• Exercise brief: Only lines with the string "computer" should be returned from the data below.

• Records to process:
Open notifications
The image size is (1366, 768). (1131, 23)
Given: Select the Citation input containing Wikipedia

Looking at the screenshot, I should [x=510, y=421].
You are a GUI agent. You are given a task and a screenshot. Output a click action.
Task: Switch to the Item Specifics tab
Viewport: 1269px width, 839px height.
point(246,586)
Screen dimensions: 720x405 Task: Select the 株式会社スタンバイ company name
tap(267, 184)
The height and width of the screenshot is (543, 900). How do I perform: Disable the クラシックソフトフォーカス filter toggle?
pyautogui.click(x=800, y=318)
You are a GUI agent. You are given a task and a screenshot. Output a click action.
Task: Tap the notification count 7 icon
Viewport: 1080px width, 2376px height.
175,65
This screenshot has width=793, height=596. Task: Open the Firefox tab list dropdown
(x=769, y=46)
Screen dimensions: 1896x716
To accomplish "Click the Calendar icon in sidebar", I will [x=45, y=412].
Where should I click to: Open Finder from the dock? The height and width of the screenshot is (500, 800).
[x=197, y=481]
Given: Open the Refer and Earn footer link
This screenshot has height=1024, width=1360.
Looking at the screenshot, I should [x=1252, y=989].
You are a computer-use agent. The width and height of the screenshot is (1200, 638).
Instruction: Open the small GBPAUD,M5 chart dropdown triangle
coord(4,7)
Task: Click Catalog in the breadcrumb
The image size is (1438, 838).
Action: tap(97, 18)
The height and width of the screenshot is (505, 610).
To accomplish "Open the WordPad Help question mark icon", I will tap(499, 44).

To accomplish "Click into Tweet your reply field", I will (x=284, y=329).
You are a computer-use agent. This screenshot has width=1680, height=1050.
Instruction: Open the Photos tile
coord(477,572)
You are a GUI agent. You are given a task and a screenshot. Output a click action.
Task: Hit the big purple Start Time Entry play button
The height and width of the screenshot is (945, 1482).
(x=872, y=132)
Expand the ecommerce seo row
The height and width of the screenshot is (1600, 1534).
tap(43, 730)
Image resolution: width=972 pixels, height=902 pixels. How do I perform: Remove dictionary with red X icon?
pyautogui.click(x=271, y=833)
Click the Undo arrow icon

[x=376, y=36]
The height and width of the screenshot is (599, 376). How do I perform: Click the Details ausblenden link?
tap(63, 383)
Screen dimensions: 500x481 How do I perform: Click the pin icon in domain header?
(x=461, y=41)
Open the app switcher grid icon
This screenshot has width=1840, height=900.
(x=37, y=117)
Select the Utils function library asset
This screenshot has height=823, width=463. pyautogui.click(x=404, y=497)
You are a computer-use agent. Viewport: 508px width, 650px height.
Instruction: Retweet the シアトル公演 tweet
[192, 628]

• Reply to the exercise:
You are a computer-use agent. The width and height of the screenshot is (1200, 638).
You are a computer-use agent. This screenshot has width=1680, height=1050.
You are a computer-use agent. Viewport: 508px width, 650px height.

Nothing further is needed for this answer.